> Passage to read

In C++17 the standard algorithms are available in a parallel version. You specify the execution policy (std::seq), parallel (std::par), or parallel and vectorised (std::par_unseq), and it will do the multithreading for you in the background.
So for what you want to do you can make use of std::transform with a lambda function to capture the operation you want to perform on every element of your input vector, and the results are put in the results vector (size has to be same):
#include <execution>
#include <algorithm>
#include <vector>
int compute_something(int i, int j) {
    return i * j;
}
int main()
{
    auto params = std::vector<int>(1000, 5);
    std::vector<int> results(1000, 0);
    std::transform(std::execution::par_unseq, params.begin(), params.end(),
        results.begin(), [](int i) { return compute_something(i, 4); }
    );
}
Of course, it is possible embed the computation within lambda for such a simple calculation as you have in compute_something. Then the code becomes:
std::transform(std::execution::par_unseq, params.begin(), params.end(),
        results.begin(), [](int i) { return i * 4; }
Not all compilers have implemented execution policy yet. So if your compiler doesn't support it you can do it another way: use std::async and process the input vector in chunks. To do this you would have to define a new function that takes iterators and returns result vector. Then you can combine the results at the end.

> Extracted information
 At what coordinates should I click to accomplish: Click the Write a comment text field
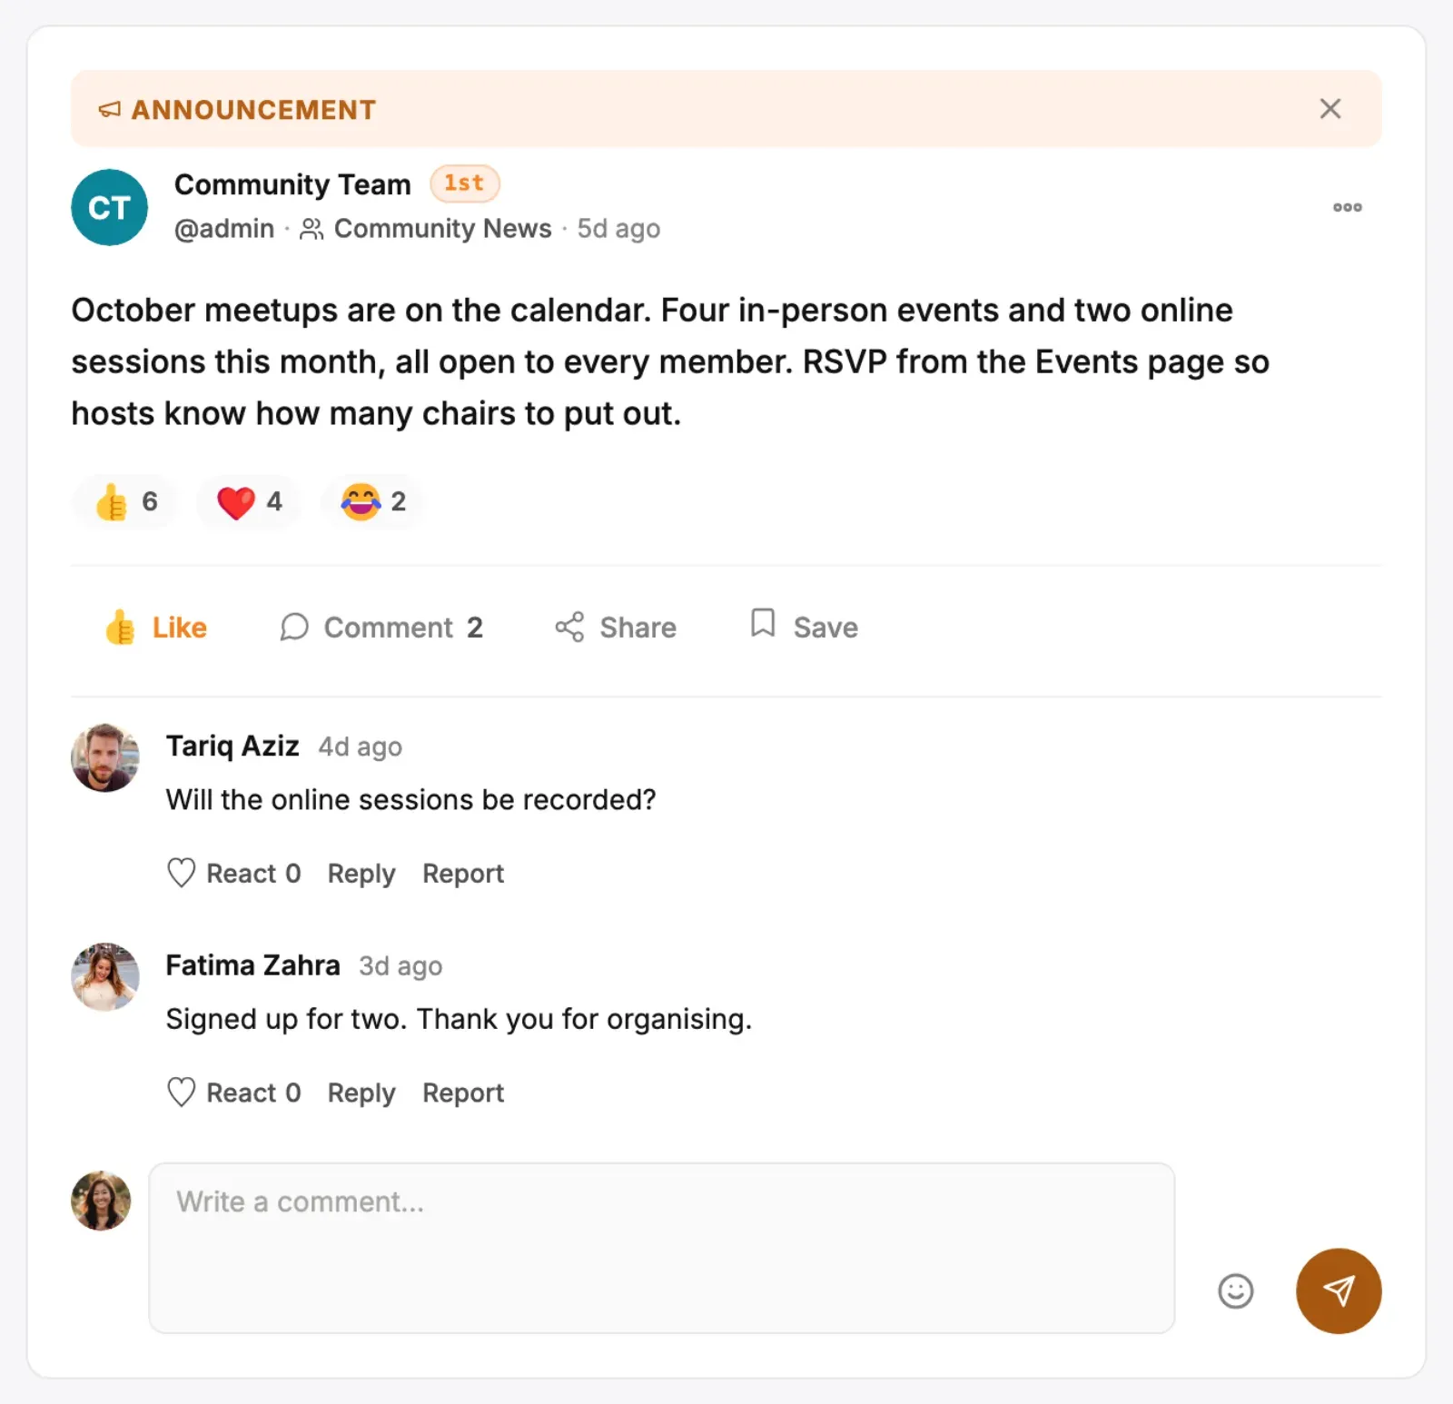point(662,1248)
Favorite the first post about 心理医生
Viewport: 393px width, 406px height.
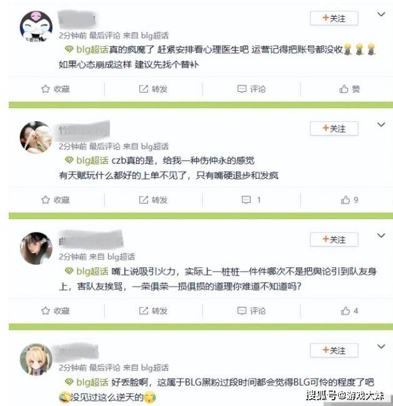tap(56, 89)
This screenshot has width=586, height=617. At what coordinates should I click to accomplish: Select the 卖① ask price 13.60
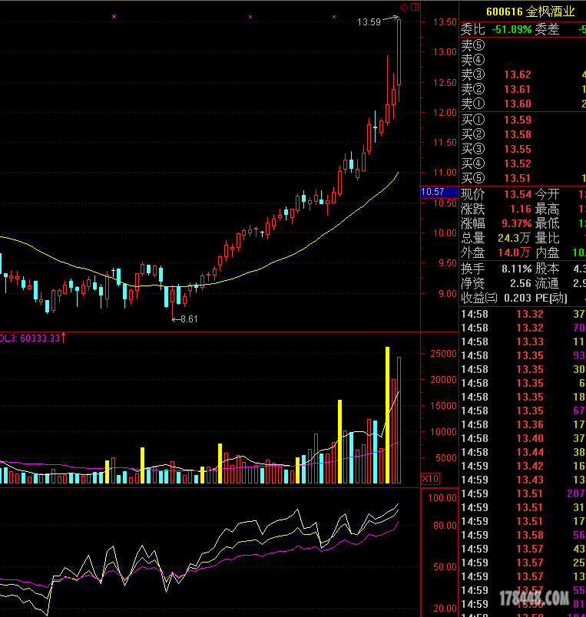coord(517,104)
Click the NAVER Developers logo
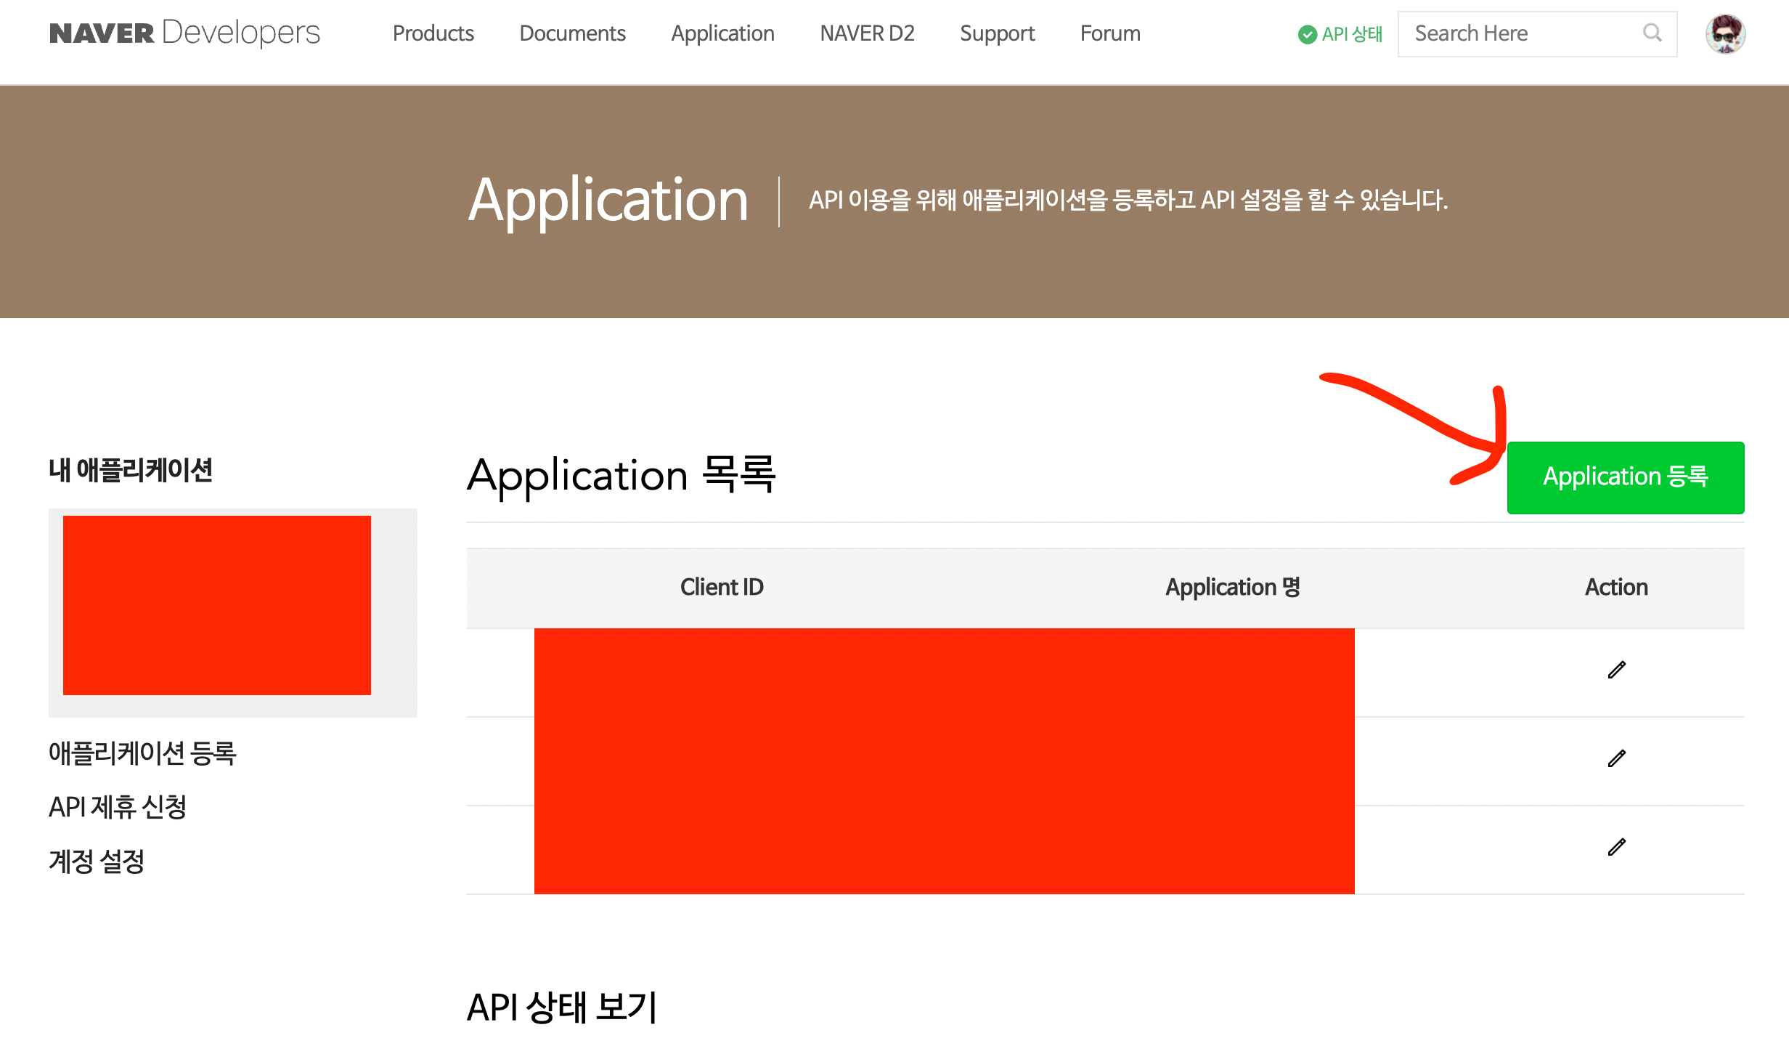The image size is (1789, 1046). click(x=184, y=33)
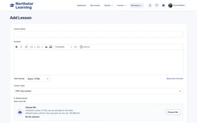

> What is needed
According to the text on C++17 parallel algorithms, what can you do instead if your compiler doesn't support execution policies?

> Result for this exercise
Use std::async and process the input vector in chunks.